The scientists quickly recognized that this RNA-activated protease could have uses beyond its natural role in antiviral defense. They have shown that the system can be adapted so that when the protease cuts Csx30 in the presence of its target RNA, it generates an easy to detect fluorescent signal. Because Cas7-11 can be directed to recognize any target RNA, researchers can program the system to detect and report on any RNA of interest. And even though the original system evolved in bacteria, this RNA sensor works well in mammalian cells.
Gootenberg and Abudayyeh say understanding this surprisingly elaborate CRISPR system opens new possibilities by adding to scientists’ growing toolkit of RNA-guided enzymes. “We’re excited to see how people use these tools and how they innovate on them,” Gootenberg says. It’s easy to imagine both diagnostic and therapeutic applications, they say. For example, an RNA sensor could detect signatures of disease in patient samples or to limit delivery of a potential therapy to specific types of cells, enabling that drug to carry out its work without side effects.

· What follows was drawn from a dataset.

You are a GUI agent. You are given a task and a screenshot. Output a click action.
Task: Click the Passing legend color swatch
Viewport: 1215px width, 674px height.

In addition to Gootenberg, Abudayyeh, Schmitt-Ulms, and Jiang, Abudayyeh-Gootenberg lab postdoc Nathan Wenyuan Zhou contributed to the project. This work was supported by NIH grants 1R21-AI149694, R01-EB031957, and R56-HG011857, the McGovern Institute Neurotechnology (MINT) program, the K. Lisa Yang and Hock E. Tan Center for Molecular Therapeutics in Neuroscience, the G. Harold & Leila Y. Mathers Charitable Foundation, the MIT John W. Jarve (1978) Seed Fund for Science Innovation, the Cystic Fibrosis Foundation, Google Ventures, Impetus Grants, the NHGRI/TDCC Opportunity Fund, and the McGovern Institute.